Industry February 2013

A State of Flux

Unigroup Worldwide UTS employees at an Asia regional conference in Boracay, the Philippines, on 16–20 January

Innovation is key in competitive relocation industry

Relocation firms in Japan have experienced tough challenges since the March 2011 Tohoku earthquake and tsunami, which caused the market to shrink and the relocation industry to become even more competitive.

With many expats prompted by the triple disaster to leave the country, there was a brief, albeit considerable, spike in export revenues. But with this came concern regarding whether the expats would return. The community here is in a state of flux—even now—and it is difficult to predict what the future might hold for the relocation industry.

As disaster-related issues started to resolve themselves very slowly, the industry faced shrinking inbound shipments. Business from some sectors continues to decrease, leaving a cloud still hanging over the industry.

A possible cause of the ongoing situation might be that a majority of people planning to move here from abroad are being allocated smaller baggage allowances than previously.

In addition, compared with pre-Tohoku earthquake figures, there are fewer trainees and young employees heading this way.

This has left movers facing stiff competition. The relocation market had been expected to stabilise last December, and experts predicted that it would return to its pre-quake size early this year. But so far, inbound business has been limited. This is not surprising, given the impact that fear of radiation has when firms overseas consider assigning staff to Japan.

In contrast to preferences evident prior to the quake, these days there appears to be more project-based activity among overseas organisations in Japan. Although these firms might have long-term agendas, they are choosing to take a short-term view for staff assignments. This they hope will place them in a better position to deal both with any nuclear-related safety issues that might arise here, and the prevailing worldwide economic insecurity.

In addition, one cannot ignore the impact of the strong yen that, even prior to 11 March 2011, had driven many Japanese businesses offshore, while forcing others to become global players in order to survive.

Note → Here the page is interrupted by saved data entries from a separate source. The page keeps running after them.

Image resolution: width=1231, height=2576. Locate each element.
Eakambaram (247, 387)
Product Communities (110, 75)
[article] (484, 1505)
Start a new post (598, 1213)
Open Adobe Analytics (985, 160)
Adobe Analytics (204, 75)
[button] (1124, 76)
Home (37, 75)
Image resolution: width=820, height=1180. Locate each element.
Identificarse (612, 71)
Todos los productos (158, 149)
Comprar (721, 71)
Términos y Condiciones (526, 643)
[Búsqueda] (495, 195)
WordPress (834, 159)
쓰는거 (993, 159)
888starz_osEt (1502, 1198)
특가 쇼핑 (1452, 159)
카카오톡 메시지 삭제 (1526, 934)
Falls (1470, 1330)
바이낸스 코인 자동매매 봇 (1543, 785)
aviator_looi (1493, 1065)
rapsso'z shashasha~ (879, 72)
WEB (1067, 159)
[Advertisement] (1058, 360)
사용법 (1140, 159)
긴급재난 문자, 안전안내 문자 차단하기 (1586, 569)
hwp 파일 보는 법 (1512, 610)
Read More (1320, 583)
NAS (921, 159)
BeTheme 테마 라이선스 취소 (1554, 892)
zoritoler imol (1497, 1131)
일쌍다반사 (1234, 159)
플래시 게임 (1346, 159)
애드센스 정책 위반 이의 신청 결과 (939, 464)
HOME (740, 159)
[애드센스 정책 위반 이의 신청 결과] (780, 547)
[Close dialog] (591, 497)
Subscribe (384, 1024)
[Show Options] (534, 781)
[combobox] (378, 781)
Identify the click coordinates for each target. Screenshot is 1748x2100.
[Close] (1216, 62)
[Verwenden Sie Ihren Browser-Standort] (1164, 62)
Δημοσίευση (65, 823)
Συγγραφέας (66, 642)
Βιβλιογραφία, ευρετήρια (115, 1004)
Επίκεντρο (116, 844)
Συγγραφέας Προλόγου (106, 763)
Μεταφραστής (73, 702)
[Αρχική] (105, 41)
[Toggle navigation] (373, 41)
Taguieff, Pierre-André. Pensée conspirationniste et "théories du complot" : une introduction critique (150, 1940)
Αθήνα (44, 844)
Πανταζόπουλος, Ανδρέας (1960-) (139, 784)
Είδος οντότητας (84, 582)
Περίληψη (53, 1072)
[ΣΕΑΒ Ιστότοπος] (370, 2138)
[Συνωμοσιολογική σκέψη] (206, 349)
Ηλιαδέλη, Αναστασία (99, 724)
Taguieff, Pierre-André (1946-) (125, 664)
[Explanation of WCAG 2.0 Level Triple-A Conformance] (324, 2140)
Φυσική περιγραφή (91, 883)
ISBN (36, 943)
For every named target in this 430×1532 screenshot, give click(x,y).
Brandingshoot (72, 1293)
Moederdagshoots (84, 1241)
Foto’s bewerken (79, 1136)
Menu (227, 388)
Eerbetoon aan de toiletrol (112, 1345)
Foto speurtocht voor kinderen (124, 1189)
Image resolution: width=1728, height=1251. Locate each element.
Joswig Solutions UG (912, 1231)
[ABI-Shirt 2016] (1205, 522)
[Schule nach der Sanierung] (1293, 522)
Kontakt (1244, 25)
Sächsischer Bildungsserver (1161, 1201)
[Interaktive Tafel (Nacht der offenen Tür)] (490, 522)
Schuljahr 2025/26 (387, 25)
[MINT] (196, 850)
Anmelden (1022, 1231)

Fortunately, since the Liberal Democratic Party of Japan was returned to power in December, the strength of the yen has eased somewhat, and Japan’s stock market has seen some gains. The question now is how long this might last, and whether the economic policies proposed by the new administration are feasible and effective.

For the time being, despite the straightened economic conditions, in order to function optimally and remain competitive, our firm has been adapting its services, introducing maximum cost savings, and conducting thorough job procedure reviews.

As is the case with any firm conducting business overseas, our pricing strategy is very sensitive to exchange rate fluctuations. This is particularly true of the yen/US dollar rate, since ocean freight rates and most relocation-related services in destination countries are dollar-denominated. The ideal situation for us would be a rate of ¥100/$1 but, unfortunately, that seems unlikely for the moment.

In the meantime, we continue to introduce such strategic changes in our business practices as we believe can help reduce the risk of immediate, major exchange rate-related losses. At the same time, this makes it easier to do business with organisations overseas.

The relocation industry is undergoing some very exacting changes. If our industry is to benefit from these, we must look to innovation on many levels for the best and most lasting solutions.